Later -- too late, in fact -- we learned that it would be foolish to do the downstairs bathroom before doing the upstairs bathroom. So it sits. Years later it is still eerily unfinished, shunned by all who visit, nicknamed "the skeleton bathroom" by my older sister.
And it was all working out fine until this week, when our 12-year-old prepubescent Jawa suddenly decided that he, too, was a night owl.
I loved my late nights alone. I'd sit and watch TV, or surf the web, standing silent watch as my loved ones slept. Some nights I'd lie on the living room floor and do crossword puzzles while quietly listening to music on my ipod. It was an unwritten contract and everyone was on board.
Until this week. The Jawa, who'd been pushing and prodding for a later bedtime, suddenly became unable to fall asleep before midnight. Six out of seven nights, rather than wind down with a late night beer, a crossword puzzle, a post-prime time airing of "Coal Miner's Daughter," instead I spent doing silent battle with my child.
Insomnia is a loner's business. At its best, it is a self-contained state. You are silently alone, unwittingly given a key to a nighttime world of shadows and Sportscenter re-showings.
What you don't do is spend four hours walking into your parents bedroom, suddenly needing to use the bathroom, fretting about a picture of a guy wearing a scary mask you saw on someone's phone, suddenly calling out things like, "Dad? Are you still awake?"
We are San Franciscans and we live in a very small house. The Jawa's bedroom is adjacent to ours. We sleep with the doors open, which suddenly seems like a bad idea.
Today, I took the child aside. "Look," I told him. "If you're determined to be a late night guy, there's something you should know."
"What's that?" he said, half-listening, half being the sum total of attention available when you'd really rather be playing DJ Hero.
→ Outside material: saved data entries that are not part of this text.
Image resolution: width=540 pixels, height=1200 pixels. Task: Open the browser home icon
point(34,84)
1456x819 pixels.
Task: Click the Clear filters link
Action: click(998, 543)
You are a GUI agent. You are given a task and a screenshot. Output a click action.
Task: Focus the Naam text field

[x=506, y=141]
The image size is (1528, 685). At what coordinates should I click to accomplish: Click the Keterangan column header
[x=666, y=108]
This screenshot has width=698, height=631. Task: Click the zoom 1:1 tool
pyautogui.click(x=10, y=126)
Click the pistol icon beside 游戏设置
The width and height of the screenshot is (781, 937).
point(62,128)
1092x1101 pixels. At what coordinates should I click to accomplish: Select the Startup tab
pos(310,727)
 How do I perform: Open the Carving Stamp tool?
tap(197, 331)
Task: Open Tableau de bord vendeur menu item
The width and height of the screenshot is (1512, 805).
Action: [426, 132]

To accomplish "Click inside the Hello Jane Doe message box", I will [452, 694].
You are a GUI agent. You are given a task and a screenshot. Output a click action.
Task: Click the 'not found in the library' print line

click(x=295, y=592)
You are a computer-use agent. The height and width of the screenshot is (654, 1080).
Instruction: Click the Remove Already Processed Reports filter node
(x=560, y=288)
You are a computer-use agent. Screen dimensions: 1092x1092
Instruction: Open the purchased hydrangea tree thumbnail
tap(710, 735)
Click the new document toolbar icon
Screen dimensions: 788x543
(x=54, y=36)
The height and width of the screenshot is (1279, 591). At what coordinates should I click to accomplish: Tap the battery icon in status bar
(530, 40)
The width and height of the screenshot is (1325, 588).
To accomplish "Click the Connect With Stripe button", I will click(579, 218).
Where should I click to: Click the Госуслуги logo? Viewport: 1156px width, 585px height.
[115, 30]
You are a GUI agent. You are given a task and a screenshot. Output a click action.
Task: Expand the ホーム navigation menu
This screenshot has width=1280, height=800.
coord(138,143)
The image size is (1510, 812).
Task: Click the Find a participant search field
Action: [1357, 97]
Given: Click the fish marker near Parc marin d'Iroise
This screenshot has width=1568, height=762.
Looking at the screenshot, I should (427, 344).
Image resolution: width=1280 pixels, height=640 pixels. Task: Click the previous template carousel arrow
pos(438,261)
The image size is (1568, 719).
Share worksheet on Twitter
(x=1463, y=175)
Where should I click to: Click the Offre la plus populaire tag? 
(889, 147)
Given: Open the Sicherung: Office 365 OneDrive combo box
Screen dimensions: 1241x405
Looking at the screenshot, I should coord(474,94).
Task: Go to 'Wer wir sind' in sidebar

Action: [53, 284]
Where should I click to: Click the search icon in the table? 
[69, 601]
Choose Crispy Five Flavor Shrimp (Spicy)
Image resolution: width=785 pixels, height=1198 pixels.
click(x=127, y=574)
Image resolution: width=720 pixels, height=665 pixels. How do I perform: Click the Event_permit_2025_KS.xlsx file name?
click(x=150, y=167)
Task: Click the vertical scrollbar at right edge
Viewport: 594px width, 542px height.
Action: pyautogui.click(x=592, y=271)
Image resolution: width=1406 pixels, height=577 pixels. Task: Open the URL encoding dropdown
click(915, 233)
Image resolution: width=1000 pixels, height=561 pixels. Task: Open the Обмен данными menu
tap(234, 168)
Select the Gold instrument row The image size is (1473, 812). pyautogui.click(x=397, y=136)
"I'd rather you went to bed early, but if you're going to stay up late, you've got to understand that it's a solo act. No supporting roles are necessary."
"Huh?"
"Stop calling out to me every half-hour. It's driving me crazy."
I think this is a big step and an important line of demarcation. Insomnia is a big boy's game. You stay up late clinging to the safety net of your parents, everyone ends up miserable. These mornings, let me tell you, have not been pretty. Everyone wakes up angry, except for Sandra Bullock, whose DNA doesn't not allow her to feel anger or pain before sundown.
I suppose I should be proud, and I'll admit to a little twinge when he slept until ten on Sunday, after the big Bar Mitzvah kept him up until one a.m. Still, I'll never stop missing my midnight quiet time.
On Mondays at Brandeis Hillel Day School, the seventh-graders all get together and relive the past weekend's Bar or Bat Mitzvah. Today, the Jawa reported, the consensus was that Josh K.'s was "the best Bar Mitzvah so far." Was this because of K.'s expert grasp of the Hebrew language? His heartfelt speech, which included several exhortations to seek progressive solutions to the world's problems? His mother's overtime work to procure Patrick the DJ, whose reputation is among the city's finest?
No. It was the food. "This was the first Bar Mitzvah that had kids' food," explained the patient Jawa. "Even the appetizers. They had kid-friendly appetizers: chicken strips." By the time August 21 gets here, we will have spent thousands of man-hours planning our Bar Mitzvah. Note to self: chicken strips.